#### [What is required]
Give back nothing but the number of lines in these entries that contain the word "will".

[Stored data]
- - - - - - -
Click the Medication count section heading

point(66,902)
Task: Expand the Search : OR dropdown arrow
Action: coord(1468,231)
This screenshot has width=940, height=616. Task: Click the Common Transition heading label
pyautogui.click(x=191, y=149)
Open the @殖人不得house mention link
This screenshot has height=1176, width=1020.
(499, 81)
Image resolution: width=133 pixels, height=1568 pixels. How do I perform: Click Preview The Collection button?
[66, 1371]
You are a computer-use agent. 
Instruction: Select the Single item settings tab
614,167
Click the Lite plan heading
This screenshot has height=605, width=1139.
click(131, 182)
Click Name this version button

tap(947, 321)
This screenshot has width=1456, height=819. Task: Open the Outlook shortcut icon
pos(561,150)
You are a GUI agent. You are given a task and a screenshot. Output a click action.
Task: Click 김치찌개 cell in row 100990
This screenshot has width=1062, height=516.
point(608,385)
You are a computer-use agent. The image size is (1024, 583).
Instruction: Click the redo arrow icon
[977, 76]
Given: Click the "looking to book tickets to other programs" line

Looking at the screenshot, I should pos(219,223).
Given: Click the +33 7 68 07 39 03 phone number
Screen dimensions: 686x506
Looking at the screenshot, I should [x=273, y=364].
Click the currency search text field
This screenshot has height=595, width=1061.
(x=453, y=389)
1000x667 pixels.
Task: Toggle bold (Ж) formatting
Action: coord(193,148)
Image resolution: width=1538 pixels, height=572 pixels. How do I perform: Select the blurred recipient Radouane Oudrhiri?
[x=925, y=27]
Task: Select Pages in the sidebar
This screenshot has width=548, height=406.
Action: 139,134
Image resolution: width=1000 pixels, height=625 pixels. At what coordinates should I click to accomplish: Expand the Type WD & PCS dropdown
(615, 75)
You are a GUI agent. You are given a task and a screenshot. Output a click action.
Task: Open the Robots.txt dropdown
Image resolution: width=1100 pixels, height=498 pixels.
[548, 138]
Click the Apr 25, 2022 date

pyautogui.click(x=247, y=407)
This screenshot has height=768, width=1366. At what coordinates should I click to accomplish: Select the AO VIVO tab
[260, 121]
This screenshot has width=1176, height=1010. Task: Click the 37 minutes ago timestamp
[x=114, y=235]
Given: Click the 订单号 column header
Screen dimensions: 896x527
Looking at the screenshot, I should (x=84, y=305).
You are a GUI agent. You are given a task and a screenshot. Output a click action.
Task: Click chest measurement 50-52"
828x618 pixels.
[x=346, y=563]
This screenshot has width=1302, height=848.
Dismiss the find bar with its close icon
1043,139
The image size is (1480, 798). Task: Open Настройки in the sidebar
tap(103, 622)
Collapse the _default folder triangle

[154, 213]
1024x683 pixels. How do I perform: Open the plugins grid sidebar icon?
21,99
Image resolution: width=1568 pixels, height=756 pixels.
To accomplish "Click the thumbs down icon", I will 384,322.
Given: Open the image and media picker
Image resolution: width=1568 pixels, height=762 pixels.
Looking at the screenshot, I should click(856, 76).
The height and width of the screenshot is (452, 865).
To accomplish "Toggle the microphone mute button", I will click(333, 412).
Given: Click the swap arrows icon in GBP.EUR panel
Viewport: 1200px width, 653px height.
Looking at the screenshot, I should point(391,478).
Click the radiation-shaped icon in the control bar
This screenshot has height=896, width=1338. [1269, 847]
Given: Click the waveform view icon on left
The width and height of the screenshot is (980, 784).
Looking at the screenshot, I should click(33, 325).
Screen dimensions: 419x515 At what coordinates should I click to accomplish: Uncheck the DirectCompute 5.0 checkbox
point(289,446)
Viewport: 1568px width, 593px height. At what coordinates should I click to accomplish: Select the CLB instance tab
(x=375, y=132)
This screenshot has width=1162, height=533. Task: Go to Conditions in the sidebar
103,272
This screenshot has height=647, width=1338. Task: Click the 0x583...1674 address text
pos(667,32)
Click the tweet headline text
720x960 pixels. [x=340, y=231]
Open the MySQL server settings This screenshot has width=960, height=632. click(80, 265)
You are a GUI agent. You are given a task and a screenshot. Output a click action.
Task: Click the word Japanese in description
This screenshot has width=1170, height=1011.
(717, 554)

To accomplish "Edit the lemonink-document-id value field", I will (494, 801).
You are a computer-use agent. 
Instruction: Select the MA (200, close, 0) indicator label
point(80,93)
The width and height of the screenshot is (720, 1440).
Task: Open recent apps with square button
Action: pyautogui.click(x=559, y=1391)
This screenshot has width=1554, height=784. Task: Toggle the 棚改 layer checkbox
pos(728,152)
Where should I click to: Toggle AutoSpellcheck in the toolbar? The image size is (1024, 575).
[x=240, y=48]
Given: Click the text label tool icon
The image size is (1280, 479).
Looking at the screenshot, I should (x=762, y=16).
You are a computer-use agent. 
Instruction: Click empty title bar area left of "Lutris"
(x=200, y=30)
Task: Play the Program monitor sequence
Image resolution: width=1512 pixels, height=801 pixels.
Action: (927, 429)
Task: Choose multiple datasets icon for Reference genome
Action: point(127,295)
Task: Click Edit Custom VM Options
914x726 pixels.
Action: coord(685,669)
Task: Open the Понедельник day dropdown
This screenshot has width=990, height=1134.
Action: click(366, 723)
- - - - - - -
#### [Answer box]
3